→ **Data to process**:
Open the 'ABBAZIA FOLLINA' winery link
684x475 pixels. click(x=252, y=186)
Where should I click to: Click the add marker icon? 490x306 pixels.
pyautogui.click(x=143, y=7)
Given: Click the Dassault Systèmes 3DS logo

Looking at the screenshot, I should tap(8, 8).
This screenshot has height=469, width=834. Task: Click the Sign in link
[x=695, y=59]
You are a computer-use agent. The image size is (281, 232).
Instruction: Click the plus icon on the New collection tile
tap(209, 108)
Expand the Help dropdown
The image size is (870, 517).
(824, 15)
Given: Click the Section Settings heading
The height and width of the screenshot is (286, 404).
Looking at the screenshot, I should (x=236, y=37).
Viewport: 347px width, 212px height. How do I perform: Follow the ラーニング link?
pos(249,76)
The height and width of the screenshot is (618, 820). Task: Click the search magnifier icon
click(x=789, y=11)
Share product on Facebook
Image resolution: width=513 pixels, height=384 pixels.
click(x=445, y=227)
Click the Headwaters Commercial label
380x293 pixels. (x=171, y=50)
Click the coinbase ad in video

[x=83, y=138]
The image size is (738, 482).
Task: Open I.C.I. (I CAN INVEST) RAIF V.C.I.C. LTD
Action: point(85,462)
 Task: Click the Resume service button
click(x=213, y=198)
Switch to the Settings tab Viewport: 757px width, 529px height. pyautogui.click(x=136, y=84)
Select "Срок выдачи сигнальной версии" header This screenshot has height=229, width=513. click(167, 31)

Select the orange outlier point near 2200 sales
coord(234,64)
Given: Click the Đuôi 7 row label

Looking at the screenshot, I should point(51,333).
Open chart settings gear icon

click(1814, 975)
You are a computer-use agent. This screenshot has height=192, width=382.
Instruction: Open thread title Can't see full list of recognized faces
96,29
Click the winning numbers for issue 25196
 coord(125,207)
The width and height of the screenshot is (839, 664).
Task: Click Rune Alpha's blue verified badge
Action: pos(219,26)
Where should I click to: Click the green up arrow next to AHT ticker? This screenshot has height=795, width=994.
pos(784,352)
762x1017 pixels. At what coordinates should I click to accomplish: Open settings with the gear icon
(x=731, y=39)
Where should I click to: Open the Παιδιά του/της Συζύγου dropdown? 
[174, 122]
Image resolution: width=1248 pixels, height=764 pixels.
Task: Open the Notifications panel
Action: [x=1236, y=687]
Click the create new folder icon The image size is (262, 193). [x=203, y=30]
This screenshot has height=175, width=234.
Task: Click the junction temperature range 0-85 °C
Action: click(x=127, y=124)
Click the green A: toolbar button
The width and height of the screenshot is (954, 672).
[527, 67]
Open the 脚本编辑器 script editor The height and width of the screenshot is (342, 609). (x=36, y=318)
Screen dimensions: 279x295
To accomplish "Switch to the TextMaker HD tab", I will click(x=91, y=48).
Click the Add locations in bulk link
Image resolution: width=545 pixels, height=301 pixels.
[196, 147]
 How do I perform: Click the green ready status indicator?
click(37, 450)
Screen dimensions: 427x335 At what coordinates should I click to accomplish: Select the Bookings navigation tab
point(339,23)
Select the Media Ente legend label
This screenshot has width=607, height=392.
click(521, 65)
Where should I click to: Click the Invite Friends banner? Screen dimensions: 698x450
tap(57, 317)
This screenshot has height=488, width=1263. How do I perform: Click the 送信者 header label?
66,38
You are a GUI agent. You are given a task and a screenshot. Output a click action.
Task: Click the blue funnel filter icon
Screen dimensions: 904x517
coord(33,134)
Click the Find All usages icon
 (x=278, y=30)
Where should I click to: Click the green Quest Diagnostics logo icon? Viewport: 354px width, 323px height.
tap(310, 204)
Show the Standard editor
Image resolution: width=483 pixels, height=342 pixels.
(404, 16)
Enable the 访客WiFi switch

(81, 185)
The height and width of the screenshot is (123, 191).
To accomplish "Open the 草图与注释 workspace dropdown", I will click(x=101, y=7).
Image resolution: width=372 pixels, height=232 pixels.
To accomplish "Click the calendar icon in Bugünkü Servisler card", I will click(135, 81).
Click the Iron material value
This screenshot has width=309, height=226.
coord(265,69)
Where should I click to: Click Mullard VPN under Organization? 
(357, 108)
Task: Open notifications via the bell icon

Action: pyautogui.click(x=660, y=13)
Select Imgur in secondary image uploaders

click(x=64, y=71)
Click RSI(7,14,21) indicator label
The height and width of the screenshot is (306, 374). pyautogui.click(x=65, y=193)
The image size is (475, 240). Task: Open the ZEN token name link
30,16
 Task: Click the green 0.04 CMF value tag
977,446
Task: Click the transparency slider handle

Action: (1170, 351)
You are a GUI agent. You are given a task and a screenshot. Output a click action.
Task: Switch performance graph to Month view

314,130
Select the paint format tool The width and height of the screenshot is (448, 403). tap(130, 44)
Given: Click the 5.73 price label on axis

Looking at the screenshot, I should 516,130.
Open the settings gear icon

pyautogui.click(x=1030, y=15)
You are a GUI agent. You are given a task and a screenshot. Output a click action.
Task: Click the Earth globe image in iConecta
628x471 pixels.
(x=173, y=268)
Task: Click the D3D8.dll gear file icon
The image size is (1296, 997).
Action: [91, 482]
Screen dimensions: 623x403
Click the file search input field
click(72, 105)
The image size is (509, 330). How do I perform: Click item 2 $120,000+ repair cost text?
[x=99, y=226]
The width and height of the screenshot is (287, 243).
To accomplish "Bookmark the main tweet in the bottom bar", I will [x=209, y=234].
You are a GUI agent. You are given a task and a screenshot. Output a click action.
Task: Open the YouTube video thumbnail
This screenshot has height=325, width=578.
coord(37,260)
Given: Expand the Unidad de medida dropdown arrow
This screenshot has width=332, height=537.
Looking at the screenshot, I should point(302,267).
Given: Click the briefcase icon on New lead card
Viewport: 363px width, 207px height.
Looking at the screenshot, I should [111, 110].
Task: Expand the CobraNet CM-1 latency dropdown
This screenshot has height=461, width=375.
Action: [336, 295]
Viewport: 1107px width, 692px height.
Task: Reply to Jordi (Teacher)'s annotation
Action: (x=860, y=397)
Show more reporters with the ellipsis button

→ **Task goal**: Where the string "computer" shows up in the listing above, copy the line that holds it.

→ **Response**:
You are a computer-use agent. The image size is (281, 232).
You are a computer-use agent. This screenshot has height=192, width=382.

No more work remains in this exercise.